The centralized notification system provides a unified interface for sending notifications across multiple backends (Pushover, ntfy, Healthchecks.io) using the DRY methodology. Instead of hardcoding notification logic in each service, you can enable notifications once and use them throughout your system.

Architecture

modules/nixos/notifications/
├── default.nix          # Main module with unified interface
├── pushover.nix         # Pushover backend implementation
├── ntfy.nix             # ntfy backend implementation
└── healthchecks.nix     # Healthchecks.io backend implementation

lib/notification-helpers.nix  # Reusable helper functions

Features

  • Multiple Backends: Support for Pushover, ntfy, and Healthchecks.io
  • Unified Interface: Single configuration, multiple backends
  • Pre-defined Templates: Common notification patterns (backup, service failure, boot, disk alerts)
  • Secure Secret Management: Integration with sops/age for API keys
  • Retry Logic: Automatic retries with configurable timeouts
  • systemd Integration: Easy to use with OnFailure hooks

Quick Start

1. Enable Notification Module

# hosts/yourhost/default.nix
{
  modules.notifications = {
    enable = true;
    defaultBackend = "pushover";  # or "ntfy", "healthchecks", "all"

    pushover = {
      enable = true;
      tokenFile = config.sops.secrets.pushover-token.path;
      userKeyFile = config.sops.secrets.pushover-user-key.path;
      defaultPriority = 0;  # -2 to 2
      enableHtml = true;
    };

    # Enable notification templates
    templates = {
      backup-success.enable = true;
      backup-failure.enable = true;
      service-failure.enable = true;
      boot-notification.enable = true;
      disk-alert = {
        enable = true;
        threshold = 85;  # Alert when disk is 85% full
      };
    };
  };
}

2. Configure Secrets

Add to your secrets.yaml:

# For Pushover
pushover-token: ENC[AES256_GCM,data:...]
pushover-user-key: ENC[AES256_GCM,data:...]
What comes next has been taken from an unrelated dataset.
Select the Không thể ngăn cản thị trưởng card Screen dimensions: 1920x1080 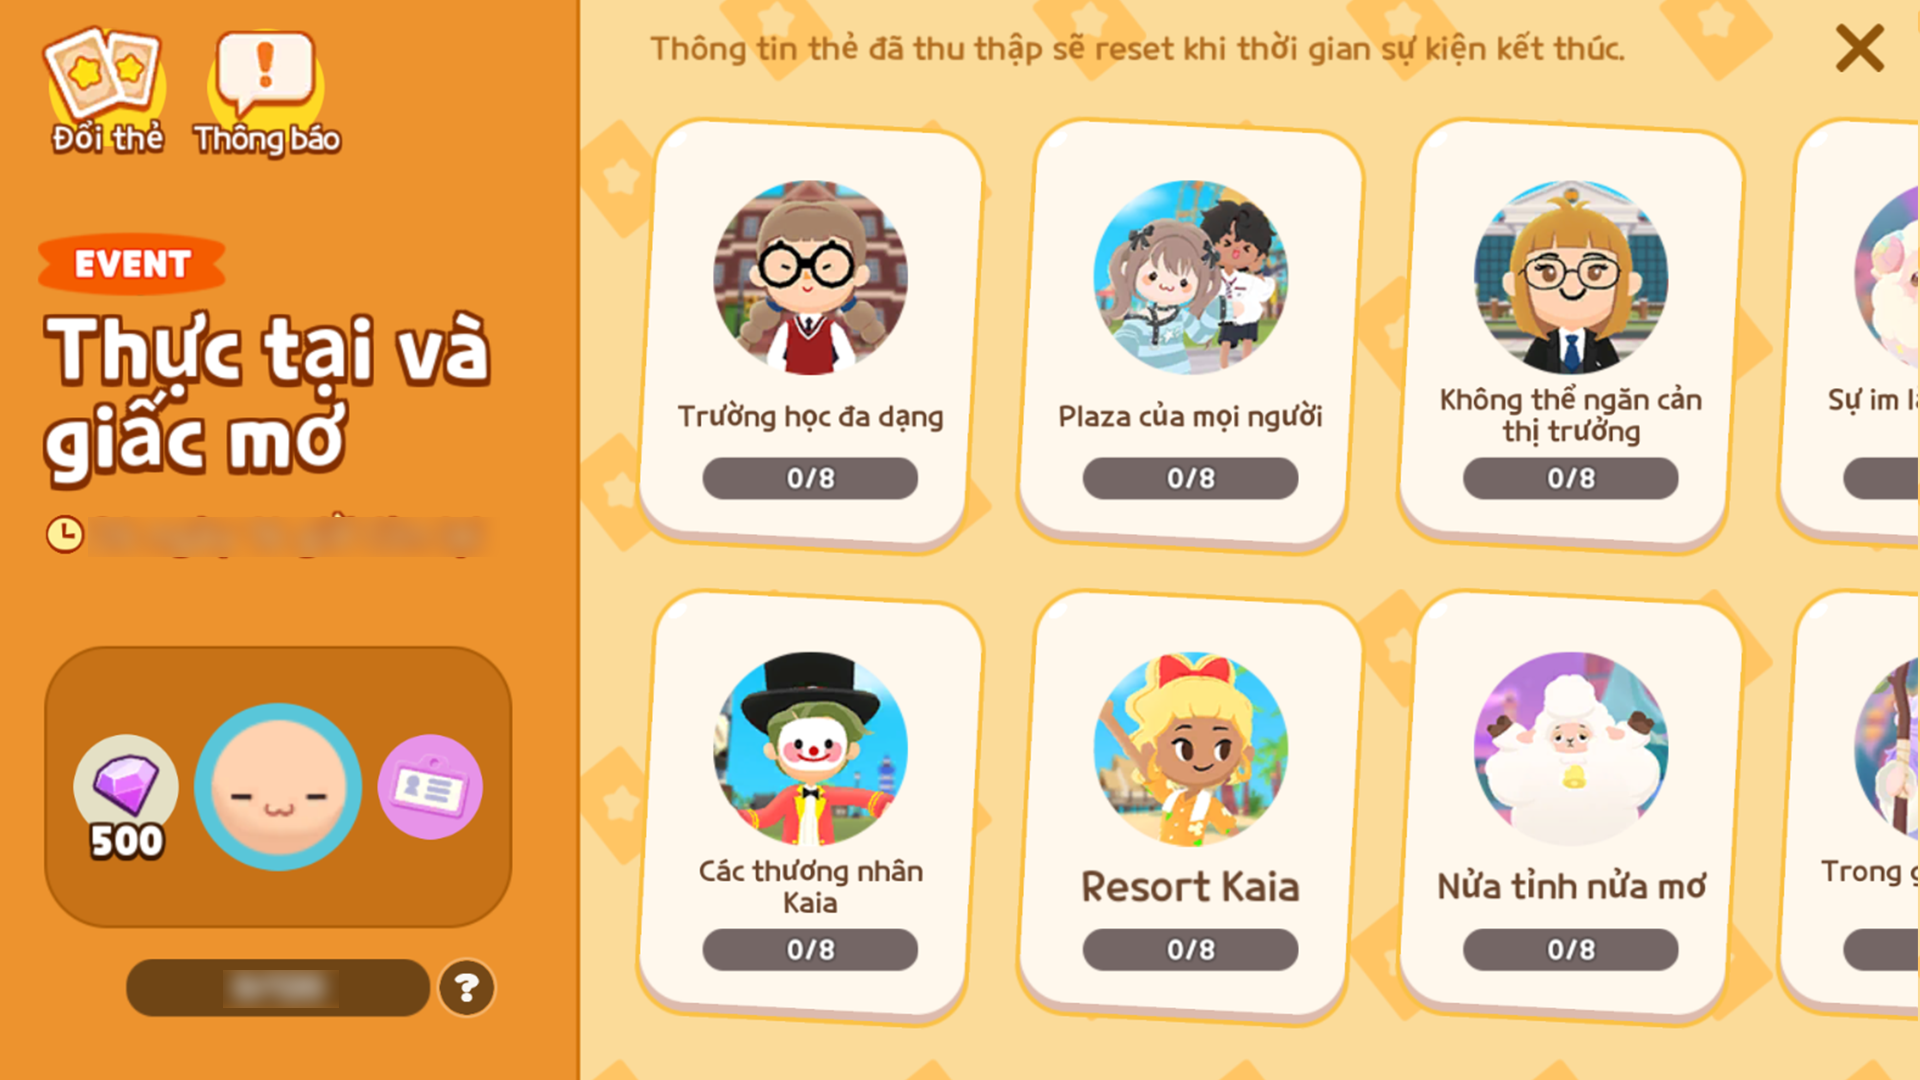(1571, 333)
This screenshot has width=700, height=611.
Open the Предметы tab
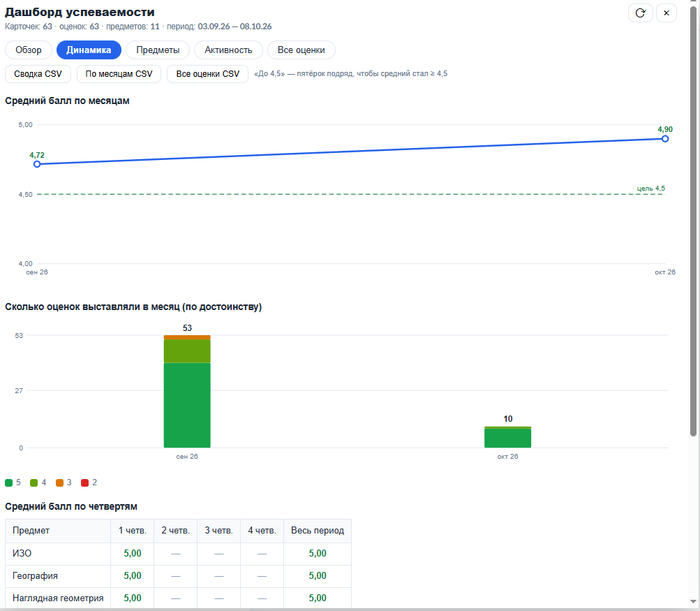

# For ntfy (if using authenticated topic)
# Usually not needed for public topics

# For Healthchecks.io
healthchecks-uuid: ENC[AES256_GCM,data:...]

Configure in your host:

sops.secrets = {
  pushover-token = {
    sopsFile = ./secrets.yaml;
    owner = "root";
    mode = "0400";
  };
  pushover-user-key = {
    sopsFile = ./secrets.yaml;
    owner = "root";
    mode = "0400";
  };
};

Notification Backends

Pushover

Pros: - Rich HTML formatting - Priority levels (-2 to 2) - URL attachments with custom titles - Device targeting - Emergency priority with acknowledgment - One-time $5 payment per platform

Configuration:

modules.notifications.pushover = {
  enable = true;
  tokenFile = config.sops.secrets.pushover-token.path;
  userKeyFile = config.sops.secrets.pushover-user-key.path;

  defaultPriority = 0;      # -2=lowest, -1=low, 0=normal, 1=high, 2=urgent
  defaultDevice = null;      # null = all devices, or specify device name
  enableHtml = true;         # Enable HTML formatting in messages
  retryAttempts = 3;        # Number of retry attempts
  timeout = 10;             # Timeout in seconds
};

Setup: 1. Create account at https://pushover.net (one-time $5 per platform) 2. Create an application/API token in dashboard 3. Get your user key from dashboard 4. Store in sops-encrypted secrets

ntfy

Pros: - Free and open source - Self-hostable - Simple topic-based subscriptions - No account required for public topics - Mobile apps and web interface

Configuration:

modules.notifications.ntfy = {
  enable = true;
  topic = "https://ntfy.sh/myserver-notifications";  # Or full URL
  server = "https://ntfy.sh";  # Use self-hosted server

  defaultPriority = "default";  # min, low, default, high, urgent
  retryAttempts = 3;
  timeout = 10;
};

Setup: 1. Choose a unique topic name (e.g., myserver-alerts-$RANDOM) 2. Subscribe to topic in ntfy mobile app or web interface 3. No authentication needed for public topics

Healthchecks.io

Pros: - Dead man's switch monitoring - Tracks success and failure pings - Grace periods and schedules - Integration with many services - Free tier available

Configuration:

modules.notifications.healthchecks = {
  enable = true;
  baseUrl = "https://hc-ping.com";
  uuidFile = config.sops.secrets.healthchecks-uuid.path;

  retryAttempts = 3;
  timeout = 10;
};

Setup: 1. Create account at https://healthchecks.io 2. Create a new check in dashboard 3. Copy the UUID from check URL 4. Store UUID in sops-encrypted secrets

Pre-defined Templates

Backup Success

Automatically notifies when backup completes successfully.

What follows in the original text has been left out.